Oulala la situation est grave. Les seuls points positifs que j’ai entendu, c’est qu’il y avait un interprète dans chaque unité (10 hommes).
Les trois gars que j’ai rencontrés été bien atteins. Le premier était pratiquement muet, l’autre beugle, et l’autre traumatisé. Les gars là-bas sont totalement impuissants. Ils font des rondes inutiles où ils risquent leur vie, et ils ne peuvent rien résoudre. Les gars s’en merdent comme des cons, et tournent en ronds. Donc ils deviennent fous et se droguent. Le gars disait que beaucoup, beaucoup en prenaient, et que sur 6 gars, 5 étaient fous. Je n’essaye pas de démontrer que la drogue rends fou (quoique), mais que la situation est grave là-bas. Il m’a raconté aussi comment ils ramenaient des filles… Bref le joli Vietnam d’Apocalypse Now.
Il me disait que les irakiens faisaient rarement de prisonniers, et souvent des décapitations. Il n’a pas réussi à me dire ce que les GI faisaient aux irakiens. Mais il disait que les contacts étaient extrêmement difficiles à gérer, les bavures fréquentes. Un de ces collègues lui disait qu’il commençait à croire en Allah, parce que dès qu’il tué un irakien, il avait l’impression de le voir peu de temps après. Il se demandait si Allah ne les renvoyés pas à chaque fois sur terre pour continuer à ce battre. Que ce n’était pas significatif d’en tuer un puisque il allait revenir le lendemain. J’avais parfois l’impression qu’il ne parlait pas d’irakiens, mais de simples fourmis.

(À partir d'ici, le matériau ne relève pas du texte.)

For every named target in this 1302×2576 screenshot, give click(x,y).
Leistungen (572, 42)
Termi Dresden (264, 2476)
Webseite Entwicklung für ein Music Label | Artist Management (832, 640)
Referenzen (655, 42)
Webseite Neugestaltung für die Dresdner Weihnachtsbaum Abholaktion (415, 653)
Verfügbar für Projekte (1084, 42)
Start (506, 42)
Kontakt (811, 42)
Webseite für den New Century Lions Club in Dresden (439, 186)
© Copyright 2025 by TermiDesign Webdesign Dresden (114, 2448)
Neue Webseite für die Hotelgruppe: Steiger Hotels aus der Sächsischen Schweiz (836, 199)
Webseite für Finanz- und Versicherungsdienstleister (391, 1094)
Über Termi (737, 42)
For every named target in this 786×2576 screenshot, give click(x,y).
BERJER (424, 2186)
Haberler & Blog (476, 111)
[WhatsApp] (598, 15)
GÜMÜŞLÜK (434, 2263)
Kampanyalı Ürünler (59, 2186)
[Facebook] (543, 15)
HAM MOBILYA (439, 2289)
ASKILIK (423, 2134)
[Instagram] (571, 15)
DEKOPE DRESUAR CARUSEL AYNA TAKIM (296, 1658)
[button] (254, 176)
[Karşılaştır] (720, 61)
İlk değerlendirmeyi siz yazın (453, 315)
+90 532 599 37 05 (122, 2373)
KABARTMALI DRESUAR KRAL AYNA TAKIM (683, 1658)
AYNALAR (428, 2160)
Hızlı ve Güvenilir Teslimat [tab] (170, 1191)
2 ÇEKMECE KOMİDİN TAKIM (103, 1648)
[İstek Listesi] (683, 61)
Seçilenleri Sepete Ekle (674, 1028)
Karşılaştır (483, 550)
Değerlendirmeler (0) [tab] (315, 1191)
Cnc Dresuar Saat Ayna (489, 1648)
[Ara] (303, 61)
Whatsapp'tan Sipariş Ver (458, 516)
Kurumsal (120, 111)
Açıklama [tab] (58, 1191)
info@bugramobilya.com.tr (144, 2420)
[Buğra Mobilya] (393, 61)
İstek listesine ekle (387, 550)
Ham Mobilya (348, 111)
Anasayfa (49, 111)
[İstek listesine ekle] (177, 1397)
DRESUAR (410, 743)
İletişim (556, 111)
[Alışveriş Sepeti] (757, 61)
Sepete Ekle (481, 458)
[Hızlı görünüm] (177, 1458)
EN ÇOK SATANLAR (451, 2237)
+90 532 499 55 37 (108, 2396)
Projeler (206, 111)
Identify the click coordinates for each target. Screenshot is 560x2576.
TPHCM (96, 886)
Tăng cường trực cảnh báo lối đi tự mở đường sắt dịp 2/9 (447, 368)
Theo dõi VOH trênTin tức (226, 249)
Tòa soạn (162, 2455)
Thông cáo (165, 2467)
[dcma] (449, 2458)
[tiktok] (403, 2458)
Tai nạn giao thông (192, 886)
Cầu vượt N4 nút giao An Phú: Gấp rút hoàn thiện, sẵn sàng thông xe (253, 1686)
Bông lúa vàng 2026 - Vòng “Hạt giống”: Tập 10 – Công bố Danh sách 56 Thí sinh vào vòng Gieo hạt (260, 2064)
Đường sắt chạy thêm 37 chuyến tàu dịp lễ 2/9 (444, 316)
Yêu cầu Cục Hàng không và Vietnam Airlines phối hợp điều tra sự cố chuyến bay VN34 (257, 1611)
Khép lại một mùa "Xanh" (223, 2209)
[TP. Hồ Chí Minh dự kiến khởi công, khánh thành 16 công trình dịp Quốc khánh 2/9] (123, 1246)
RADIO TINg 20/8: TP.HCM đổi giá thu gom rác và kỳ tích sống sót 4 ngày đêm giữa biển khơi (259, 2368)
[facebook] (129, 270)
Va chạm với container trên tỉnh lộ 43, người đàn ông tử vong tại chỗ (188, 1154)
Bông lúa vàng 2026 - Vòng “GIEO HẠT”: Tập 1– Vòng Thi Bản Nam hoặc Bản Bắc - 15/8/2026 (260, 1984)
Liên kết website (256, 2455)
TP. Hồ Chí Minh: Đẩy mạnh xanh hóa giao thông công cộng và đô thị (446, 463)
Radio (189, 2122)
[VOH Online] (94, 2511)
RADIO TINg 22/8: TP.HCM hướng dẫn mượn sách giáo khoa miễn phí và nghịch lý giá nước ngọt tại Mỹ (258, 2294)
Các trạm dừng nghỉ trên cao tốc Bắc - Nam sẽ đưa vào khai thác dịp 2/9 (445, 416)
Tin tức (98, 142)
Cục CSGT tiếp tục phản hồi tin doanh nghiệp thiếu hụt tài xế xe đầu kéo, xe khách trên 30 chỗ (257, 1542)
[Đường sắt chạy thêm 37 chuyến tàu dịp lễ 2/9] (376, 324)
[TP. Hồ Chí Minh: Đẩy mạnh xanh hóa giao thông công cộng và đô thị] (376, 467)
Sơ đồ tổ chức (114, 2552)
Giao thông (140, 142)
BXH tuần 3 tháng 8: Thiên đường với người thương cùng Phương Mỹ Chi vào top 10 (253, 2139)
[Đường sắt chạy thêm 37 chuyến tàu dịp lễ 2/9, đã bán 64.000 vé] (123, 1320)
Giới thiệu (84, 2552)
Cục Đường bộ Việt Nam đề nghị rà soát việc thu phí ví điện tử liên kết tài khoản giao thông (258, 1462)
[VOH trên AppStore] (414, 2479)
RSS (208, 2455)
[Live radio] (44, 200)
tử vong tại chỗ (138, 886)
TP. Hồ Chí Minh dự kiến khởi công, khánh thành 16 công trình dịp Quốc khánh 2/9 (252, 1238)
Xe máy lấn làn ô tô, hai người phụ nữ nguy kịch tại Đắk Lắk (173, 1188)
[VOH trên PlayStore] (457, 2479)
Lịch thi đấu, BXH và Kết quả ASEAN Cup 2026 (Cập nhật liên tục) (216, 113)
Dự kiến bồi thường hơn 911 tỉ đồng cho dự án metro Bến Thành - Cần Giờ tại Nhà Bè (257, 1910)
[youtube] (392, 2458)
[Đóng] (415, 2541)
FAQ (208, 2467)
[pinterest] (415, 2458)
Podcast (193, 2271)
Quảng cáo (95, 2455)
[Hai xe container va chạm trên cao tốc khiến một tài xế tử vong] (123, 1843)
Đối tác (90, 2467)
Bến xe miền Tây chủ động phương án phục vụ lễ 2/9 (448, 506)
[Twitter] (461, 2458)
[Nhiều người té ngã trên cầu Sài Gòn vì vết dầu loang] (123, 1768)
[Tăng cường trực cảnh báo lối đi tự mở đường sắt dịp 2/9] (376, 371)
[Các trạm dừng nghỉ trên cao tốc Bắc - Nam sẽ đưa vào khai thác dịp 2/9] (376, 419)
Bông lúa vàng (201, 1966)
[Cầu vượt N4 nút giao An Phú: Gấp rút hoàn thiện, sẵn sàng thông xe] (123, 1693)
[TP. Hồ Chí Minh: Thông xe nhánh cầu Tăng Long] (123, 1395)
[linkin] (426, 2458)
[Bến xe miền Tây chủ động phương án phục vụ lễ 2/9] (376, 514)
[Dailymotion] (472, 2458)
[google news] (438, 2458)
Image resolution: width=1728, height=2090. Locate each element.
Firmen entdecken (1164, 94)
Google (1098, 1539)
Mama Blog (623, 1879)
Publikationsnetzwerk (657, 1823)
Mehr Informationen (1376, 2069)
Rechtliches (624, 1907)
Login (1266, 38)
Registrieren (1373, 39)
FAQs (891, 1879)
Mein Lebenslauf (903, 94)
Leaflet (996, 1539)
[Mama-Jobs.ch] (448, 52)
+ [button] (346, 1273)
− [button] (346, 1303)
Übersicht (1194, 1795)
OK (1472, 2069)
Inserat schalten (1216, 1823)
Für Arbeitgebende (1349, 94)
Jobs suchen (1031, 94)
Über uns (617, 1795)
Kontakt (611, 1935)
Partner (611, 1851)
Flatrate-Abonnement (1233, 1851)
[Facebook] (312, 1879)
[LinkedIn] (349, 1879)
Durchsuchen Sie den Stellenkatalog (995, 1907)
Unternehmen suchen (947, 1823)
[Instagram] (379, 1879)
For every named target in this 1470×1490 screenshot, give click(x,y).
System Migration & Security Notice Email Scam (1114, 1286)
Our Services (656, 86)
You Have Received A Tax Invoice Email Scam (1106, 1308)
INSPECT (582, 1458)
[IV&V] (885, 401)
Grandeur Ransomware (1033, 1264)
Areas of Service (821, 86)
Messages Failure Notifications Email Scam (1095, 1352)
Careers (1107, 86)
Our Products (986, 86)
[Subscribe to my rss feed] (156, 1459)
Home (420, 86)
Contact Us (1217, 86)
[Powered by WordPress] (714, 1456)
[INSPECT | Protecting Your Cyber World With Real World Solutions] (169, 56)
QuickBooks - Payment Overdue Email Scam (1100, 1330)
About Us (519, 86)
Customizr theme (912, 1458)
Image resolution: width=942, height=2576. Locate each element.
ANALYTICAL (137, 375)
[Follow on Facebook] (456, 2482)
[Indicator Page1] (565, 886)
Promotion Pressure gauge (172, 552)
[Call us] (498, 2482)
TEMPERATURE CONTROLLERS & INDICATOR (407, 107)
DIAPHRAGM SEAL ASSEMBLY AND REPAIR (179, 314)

Il me disait que certains irakiens les remerciaient, surtout au début, mais que maintenant ils préfèrent les voir partir. Le gars dénigrait les irakiens malgré lui, c’était un bon gars touché par la guerre. C’était un gars d’origine colombienne. Il avait atterri bien jeune à Miami pour vivre le rêve américain. Bien des années après pour obtenir sa nationalité, il est parti faire son « tour » (« tour » de je ne sais plus quoi, enfin l’armée). Bien sûr tous ceux qui veulent la nationalité son bienvenus, et envoyés en Irak. C’est aussi eux qui tombent les premiers. Maintenant le GI voulait seulement revenir ici, renoncer à la nationalité US, et apprendre l’espagnol… On a discuté de ça sur les remparts de Cartagena, face à la mer, autour de quelques bières.
C’est aussi pour tous ceux qui appuyaient cette guerre il y a déjà 4 ans.
5'000 GI
42'000 irakien
Beaucoup d’armes vendues
Et quelques barils…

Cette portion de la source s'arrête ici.